俺の知らない20年の間に世間は変わったのだろうか。
「とまあ、このように実力はあるのですが……人付き合いに難があって……。私と組もうにもまだそこまでの実力はありません」
「そこで俺たちに、ですか」
確かに自分の話をしているのに、さっきから黙って俺たちのやり取りを聞いている。
人見知りというのも本当なのだろう。
「はい、どうでしょう?あなた方にとってもいいお話しでは?」
確かにそうだ。
「わかりました、サイさんもそれでいいですか?」
「……うん」
本人の了承を得て、正式に仲間になった。
「では、後のことは頼みます。私はこれから仕事ですので」
「あ、はい。ありがとうございました」
そう言ってマホツさんは部屋を出ていった。
部屋には沈黙が訪れる。
まさか年若き少女を紹介されると思わなかったのでどういう話しを振っていいかわからない。
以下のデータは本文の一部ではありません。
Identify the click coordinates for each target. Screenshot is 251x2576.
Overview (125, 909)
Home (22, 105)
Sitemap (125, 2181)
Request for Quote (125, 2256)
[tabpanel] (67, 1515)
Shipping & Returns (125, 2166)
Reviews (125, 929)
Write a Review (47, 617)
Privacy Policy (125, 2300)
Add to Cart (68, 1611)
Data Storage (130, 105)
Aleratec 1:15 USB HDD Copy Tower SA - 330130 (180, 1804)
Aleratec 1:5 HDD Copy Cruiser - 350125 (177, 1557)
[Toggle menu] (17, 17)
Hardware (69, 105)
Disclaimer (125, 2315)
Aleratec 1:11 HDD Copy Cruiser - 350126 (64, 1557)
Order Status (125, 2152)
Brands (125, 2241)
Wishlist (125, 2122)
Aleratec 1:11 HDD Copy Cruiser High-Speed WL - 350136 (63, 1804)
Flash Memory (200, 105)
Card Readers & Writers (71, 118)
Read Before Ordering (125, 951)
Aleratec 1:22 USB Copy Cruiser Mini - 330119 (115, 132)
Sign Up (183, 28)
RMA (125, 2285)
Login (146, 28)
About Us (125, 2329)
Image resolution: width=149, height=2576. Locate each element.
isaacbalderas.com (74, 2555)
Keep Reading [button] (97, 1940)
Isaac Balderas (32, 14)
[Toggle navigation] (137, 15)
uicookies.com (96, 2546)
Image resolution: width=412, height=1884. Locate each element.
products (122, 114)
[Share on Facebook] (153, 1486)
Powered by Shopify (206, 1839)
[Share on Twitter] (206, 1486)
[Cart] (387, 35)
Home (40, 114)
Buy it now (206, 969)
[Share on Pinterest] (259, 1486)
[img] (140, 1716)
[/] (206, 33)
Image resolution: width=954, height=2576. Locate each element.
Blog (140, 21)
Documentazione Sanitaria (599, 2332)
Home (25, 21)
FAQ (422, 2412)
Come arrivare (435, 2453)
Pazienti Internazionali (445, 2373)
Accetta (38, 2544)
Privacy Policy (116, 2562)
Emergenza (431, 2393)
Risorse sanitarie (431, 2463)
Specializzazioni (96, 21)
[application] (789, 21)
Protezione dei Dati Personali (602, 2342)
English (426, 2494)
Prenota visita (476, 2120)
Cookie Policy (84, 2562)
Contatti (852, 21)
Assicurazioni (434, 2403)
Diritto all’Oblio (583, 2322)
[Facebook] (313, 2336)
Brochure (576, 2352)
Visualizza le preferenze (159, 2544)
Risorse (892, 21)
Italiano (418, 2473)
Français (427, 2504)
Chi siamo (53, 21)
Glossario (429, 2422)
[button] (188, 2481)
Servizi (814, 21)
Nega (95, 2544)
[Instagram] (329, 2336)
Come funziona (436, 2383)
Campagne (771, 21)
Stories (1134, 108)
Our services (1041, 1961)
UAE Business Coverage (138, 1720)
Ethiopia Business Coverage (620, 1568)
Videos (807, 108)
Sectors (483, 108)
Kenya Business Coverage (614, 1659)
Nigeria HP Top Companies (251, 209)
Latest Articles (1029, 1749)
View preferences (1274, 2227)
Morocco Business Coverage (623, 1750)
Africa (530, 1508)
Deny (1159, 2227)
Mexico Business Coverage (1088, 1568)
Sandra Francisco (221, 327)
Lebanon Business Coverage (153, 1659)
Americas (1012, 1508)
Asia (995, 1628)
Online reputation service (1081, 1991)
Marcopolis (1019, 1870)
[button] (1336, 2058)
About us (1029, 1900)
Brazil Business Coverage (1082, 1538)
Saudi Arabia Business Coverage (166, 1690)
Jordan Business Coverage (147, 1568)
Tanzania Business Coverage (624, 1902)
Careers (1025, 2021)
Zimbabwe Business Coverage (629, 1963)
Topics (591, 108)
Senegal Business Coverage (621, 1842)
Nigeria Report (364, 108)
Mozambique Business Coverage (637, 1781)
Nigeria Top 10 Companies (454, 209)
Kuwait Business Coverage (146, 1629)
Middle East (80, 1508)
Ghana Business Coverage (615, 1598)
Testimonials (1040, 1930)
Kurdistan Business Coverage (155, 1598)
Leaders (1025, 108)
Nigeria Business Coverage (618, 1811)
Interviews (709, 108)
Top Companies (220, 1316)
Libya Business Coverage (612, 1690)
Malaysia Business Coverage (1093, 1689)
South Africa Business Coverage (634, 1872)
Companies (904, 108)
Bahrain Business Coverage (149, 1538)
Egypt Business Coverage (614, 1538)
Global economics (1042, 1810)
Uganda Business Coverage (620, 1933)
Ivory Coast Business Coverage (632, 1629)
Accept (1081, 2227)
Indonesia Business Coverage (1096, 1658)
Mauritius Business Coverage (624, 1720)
「えーとサイちゃん?だったっけ。この通り男ばかりのむさいパーティーだが、意見があればなんでも言ってほしい」
そこでぱっくんがナイスアシスト。
クレトくんとは違って本当に気が利く男だ。
普段のウザさには目をつむってあげよう。
「わかった……」
サイさんは一言だけそう言った。
すると、少し俺の方を見て、視線を前に戻した。
どうしたのだろうか。
まあ、気にするほどのことじゃないだろう。
「じゃあ、とりあえず深淵に行こうか」
仲間も増え、ついに俺たちは死の4階へと進む。
その先にはいったい何があるのだろうか。
期待と不安を胸に、俺たちは暗い穴底へと潜っていくのであった。
「サイキックパワー!」
「ギャォォォス!?」
「スゴォィ……」
あまりに壮絶な光景に俺たちはそんな言葉しか出てこない。
魔法とは違う、幻想的な現象に圧倒されてしまう。
そして、魔物との立ち回りも相当なものだった。
4階という未知の領域に気後れしていたが、なんとも頼もしいことだ。
「クレト、後ろ」
「わかった」
そしてなによりも気配を察知する能力。
彼女は今後、深淵探索の要になるだろう。
クレトくんも、負けじと魔物をばっさばっさ切り倒して行く。
負けず嫌いなクレトくんの成長も楽しみだった。
「おっさん、とどめお願い」
「OK!」
ならば俺も年長者としての意地を見せねば。
気合を入れて瀕死の魔物に突撃するのであった。
「ここからしばらくは魔物の気配はない……」
サイさんがそう言うので、俺たちは少しだけ休憩することした。
「サイさんはすごいね……おかげで随分助けられてるよ」
「……」
「あ、あれ?サイさん?」
何か言えや。
ちんもくかい。
おっさんやから無視しとんか?え?。
「名前」
「はい?」
ちょっと間を入れて一言だけ出てきた。
名前、ネーム、君の名は……?。
中年を無礼るな!何言ってるんだ!。
予想外過ぎる展開に俺は混乱してきた。
「下の名前で呼んで」
「な、なんで?」
「なんとなくそう思った」
なぜかそっちをご所望のようだった。
神の一手極めるんじゃなかったのか。
「え、キツカさん?」
なんて心の内は置いておいて
恐る恐る名前を呼んでみる。
「さんはいらない」
注文が多かった。
どこぞの名人ですかあなたは。
「き、キツカちゃん?」
「うん」
どうやらご満悦のようで、少し頬を紅くして笑顔になる。
なんやこいつ。
と、普段なら思うところだか、俺もなぜかうれしいような懐かしいような気持ちになっていった。
「なあクレト……」
「ああ」
「おっさんのどこがいいんだろうね」
「きっと頭もサイコなんだろ」
好き放題言ってくれやがる。
だが、手前らは所詮敗北者。
我が憤怒は胸の内に留めておいてやろうぞ。